A primeira emissão radiofônica ocorreu em 1922, mas o processo de expansão foi no ano seguinte. Em 1923, o rádio era a diversão cultural da elite, que podia comprar os caríssimos receptores para ouvir músicas clássicas, palestras e recitais de poesia. Os anúncios pagos eram proibidos e o rádio vivia de doações e de mensalidades dos ouvintes. A venda de publicidades só seria liberada dez anos depois.

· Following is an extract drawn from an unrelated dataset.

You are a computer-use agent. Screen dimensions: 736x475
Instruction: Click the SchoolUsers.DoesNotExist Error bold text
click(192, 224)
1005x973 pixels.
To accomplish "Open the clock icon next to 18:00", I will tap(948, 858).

Foi quando entrou em cena, o pernambucano de Belo Jardim, Ademar Casé (1902-1993), com seu pioneirismo no rádio e, posteriormente, na TV do Brasil. Depois das andanças por Recife, foi para o Rio de Janeiro onde iniciou na venda de aparelhos de rádio para a emissora Philips utilizando uma tática infalível: em uma lista telefônica via a relação dos nomes das pessoas (normalmente com posses), visitava o endereço após a saída do chefe de família ao trabalho. Falava com a esposa, dizendo que o aparelho ficaria emprestado, sem compromisso, retornando em três dias para buscá-lo. Transcorrido o tempo combinado, acostumados com a modernidade das ondas sonoras, a esposa, os filhos e até a empregada, pressionavam tanto o dono da casa que não restava outra opção que não fosse a da aquisição do aparelho. Conseguiu com o sucesso de suas vendas acumular um capital. Com essa reserva monetária criou um novo modelo de negócio: alugou um horário de quatro horas na Rádio Philips, das 12:00 as 16:00h, recebia dinheiro dos anunciantes e pagava artistas (o primeiro a pagar cachês) exclusivos do porte de Carmem Miranda, Mário Reis, Noel Rosa e outros. Era o Programa Casé, onde surgiu o primeiro jingle brasileiro. Na busca por anunciantes incumbiu Antônio Nássara – cartunista e compositor de Allah La Ô, Formosa, Balzaquiana etc. – de “bolar” uma propaganda curta, criativa e rápida que agradasse a clientela de uma padaria do bairro de Botafogo, propriedade de um português conhecido na redondeza. Ao som de um fado, criou: “Ó padeiro desta rua tenha sempre na lembrança, não me traga um outro pão que não seja o pão Bragança”. Ao ouvir pelo rádio essa divulgação da sua padaria, o português fechou contrato por um ano. O certo é que Ademar Casé, avô da atriz Regina Casé, foi um publicitário intuitivo, produtor autodidata e um vendedor nato. Contribuiu demais para a difusão do rádio, TV e cultura do país.

 

 

Comandante honorário do ar

 

Jorge Veiga (1910-1979) foi um famoso cantor de samba dos anos 1940/50, nos estilos samba de breque, batucada, canções e de carnavais. Após o incidente da “Fortaleza Voadora” em 1951 em Campo Grande e outros apuros relatados por pilotos de aeronaves menores, o cantor tomou para si criar uma bandeira em defesa dos aviadores, solicitaria a contribuição das rádios com suas localizações orientando seus caminhos. Quando foi para a Rádio Nacional em 1958, o cantor fez constar no contrato que toda apresentação iniciaria com o seu bordão: “Alô, alô, senhores aviadores que cruzam os céus do Brasil. Aqui fala Jorge Veiga diretamente da Rádio Nacional. Estações do interior, queiram mandar os seus prefixos para a guia de nossas aeronaves”. Ele, que era conhecido no meio musical, como “O caricaturista do samba”, pelos trejeitos nos sambas de breque, foi laureado pela Aeronáutica com o título de “Comandante honorário do ar”, recebendo carteira de aviador por causa dessa preocupação pela classe profissional.